Given this added perspective, I’d annotate Gladwell’s description of the Highland herdsman as follows:
He’s under constant threat of ruin through [foreign invasion]. He has to be aggressive: he has to make it clear, through word and action, that he is [loyal to his clan]. He has to be willing to fight [alongside them] in response to even the slightest challenge to his [clan] — and that’s what a “culture of honor” means.

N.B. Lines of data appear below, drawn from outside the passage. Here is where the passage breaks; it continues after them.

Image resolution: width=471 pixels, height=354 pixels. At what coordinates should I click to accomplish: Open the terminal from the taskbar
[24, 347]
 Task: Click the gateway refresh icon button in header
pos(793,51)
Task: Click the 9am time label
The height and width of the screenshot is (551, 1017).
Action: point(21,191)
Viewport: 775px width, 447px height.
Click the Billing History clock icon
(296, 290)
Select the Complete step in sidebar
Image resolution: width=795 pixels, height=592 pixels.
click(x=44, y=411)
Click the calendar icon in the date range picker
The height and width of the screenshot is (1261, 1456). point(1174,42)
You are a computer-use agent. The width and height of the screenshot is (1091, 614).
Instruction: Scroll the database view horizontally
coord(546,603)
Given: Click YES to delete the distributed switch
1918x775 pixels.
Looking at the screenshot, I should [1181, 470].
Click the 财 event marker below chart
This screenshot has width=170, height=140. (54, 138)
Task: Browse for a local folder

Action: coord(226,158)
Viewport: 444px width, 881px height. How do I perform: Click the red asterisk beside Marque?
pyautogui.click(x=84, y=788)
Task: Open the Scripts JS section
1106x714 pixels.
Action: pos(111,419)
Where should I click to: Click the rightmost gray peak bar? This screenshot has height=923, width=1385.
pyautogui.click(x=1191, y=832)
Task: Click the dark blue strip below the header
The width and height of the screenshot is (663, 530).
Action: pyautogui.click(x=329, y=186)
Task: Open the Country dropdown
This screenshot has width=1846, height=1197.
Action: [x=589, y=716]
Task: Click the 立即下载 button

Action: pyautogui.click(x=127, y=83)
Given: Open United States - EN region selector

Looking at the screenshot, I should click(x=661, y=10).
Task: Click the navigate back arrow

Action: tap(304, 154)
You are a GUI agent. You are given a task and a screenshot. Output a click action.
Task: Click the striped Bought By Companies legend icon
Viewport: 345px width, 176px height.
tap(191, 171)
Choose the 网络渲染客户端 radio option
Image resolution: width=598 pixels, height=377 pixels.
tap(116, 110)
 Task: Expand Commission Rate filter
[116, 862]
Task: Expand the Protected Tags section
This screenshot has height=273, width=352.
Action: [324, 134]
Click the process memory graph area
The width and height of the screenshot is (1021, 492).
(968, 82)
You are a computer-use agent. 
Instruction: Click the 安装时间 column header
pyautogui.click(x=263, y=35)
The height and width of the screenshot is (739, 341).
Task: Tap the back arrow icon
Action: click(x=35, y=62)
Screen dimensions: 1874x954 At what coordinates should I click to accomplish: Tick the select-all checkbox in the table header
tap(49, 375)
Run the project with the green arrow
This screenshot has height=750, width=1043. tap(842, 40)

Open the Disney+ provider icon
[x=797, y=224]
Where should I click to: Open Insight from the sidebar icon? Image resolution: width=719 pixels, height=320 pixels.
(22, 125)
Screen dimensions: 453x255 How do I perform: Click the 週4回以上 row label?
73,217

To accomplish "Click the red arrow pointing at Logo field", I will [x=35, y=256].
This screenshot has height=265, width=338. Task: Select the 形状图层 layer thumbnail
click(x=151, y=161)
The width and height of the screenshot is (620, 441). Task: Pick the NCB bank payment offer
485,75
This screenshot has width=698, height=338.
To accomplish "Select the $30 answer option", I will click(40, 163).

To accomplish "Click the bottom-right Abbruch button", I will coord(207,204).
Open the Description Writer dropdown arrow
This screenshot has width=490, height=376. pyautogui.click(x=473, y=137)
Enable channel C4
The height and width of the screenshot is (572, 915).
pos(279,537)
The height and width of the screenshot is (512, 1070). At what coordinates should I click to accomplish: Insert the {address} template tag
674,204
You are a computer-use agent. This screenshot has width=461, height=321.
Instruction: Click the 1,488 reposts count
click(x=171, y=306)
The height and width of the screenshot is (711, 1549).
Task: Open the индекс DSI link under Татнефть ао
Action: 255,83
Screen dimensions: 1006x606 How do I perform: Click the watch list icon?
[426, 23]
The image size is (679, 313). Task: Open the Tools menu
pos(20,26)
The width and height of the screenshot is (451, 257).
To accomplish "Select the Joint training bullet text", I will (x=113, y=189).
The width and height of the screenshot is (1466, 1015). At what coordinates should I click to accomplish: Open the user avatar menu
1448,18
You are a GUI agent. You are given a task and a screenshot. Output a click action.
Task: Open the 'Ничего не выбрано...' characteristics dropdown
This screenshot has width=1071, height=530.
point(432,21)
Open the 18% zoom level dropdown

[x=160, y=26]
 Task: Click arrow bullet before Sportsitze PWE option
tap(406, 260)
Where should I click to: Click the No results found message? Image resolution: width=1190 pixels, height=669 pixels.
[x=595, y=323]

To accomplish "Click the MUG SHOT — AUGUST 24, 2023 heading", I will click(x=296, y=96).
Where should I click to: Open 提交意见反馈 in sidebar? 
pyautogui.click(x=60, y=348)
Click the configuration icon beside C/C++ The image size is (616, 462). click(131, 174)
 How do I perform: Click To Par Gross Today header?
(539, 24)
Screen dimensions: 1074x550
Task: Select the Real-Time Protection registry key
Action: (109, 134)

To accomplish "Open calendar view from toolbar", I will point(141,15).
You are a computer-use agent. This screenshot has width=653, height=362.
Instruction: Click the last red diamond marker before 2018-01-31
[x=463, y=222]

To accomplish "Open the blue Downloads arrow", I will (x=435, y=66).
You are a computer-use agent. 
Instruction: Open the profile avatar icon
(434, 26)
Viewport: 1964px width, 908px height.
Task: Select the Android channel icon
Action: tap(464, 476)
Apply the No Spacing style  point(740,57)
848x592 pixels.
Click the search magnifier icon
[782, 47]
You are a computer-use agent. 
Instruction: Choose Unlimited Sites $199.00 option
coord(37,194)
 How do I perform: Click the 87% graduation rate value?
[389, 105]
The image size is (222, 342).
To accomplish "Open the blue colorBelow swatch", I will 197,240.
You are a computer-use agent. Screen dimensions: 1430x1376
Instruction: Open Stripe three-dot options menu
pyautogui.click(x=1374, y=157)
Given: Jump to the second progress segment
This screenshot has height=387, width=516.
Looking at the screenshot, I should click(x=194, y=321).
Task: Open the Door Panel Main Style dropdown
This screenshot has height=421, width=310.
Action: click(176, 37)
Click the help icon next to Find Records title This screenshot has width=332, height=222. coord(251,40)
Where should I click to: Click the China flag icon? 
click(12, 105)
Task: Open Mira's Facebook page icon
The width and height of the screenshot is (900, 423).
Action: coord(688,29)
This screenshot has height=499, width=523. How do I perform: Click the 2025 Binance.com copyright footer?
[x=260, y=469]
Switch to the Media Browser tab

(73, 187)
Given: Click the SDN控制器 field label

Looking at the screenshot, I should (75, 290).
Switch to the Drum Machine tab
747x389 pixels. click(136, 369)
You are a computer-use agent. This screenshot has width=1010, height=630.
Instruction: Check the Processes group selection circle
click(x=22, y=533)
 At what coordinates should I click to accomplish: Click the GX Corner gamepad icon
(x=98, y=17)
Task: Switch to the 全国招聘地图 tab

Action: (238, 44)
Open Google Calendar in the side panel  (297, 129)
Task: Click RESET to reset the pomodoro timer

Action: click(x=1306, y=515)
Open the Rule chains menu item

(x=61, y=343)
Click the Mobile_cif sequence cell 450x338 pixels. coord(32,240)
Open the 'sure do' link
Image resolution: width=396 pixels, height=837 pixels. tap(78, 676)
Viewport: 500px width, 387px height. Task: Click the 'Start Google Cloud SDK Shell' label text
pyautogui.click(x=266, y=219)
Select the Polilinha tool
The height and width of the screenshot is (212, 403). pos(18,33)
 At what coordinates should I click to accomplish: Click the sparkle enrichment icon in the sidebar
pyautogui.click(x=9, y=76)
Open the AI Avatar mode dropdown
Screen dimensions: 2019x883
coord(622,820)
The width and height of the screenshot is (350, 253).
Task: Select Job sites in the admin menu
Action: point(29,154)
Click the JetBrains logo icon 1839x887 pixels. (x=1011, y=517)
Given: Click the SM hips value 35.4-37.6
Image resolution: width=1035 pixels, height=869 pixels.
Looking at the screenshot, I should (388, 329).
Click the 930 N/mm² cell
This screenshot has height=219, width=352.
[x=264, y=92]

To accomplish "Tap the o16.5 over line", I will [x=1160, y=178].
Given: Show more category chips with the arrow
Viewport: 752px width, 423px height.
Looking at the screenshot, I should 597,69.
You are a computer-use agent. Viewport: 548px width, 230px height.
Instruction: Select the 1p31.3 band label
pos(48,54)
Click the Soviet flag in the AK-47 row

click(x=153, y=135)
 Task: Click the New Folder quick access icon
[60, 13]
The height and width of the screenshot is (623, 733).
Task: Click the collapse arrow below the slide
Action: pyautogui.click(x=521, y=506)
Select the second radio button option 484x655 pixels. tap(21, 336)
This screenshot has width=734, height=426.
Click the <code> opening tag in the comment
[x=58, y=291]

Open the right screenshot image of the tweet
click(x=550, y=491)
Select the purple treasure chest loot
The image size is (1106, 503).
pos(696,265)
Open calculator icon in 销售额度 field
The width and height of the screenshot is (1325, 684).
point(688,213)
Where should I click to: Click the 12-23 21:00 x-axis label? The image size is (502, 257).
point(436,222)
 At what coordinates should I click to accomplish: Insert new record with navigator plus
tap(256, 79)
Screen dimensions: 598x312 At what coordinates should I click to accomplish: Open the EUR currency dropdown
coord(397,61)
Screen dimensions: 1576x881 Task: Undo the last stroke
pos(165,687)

It’s about loyalty. But if you’re in a culture of community with heritage rooted in manorialism, loyalty is another thing that just doesn’t matter. We’d all like to consider ourselves upstanding honourable individuals, but hold a microscope over the average person’s life and I think you’ll find that honour and loyalty just don’t matter. What matters is one’s place within the community, even if such a place is entrenched through repeated transgressions of honour.
The experiment is presented as illustrating the southerners as anomalies, their predisposition towards anger is described as a move away from neutral (which would be fair enough considering Gladwell’s probable readership) but the reality is more a clash of opposing cultures, equally flawed and equally incompatible.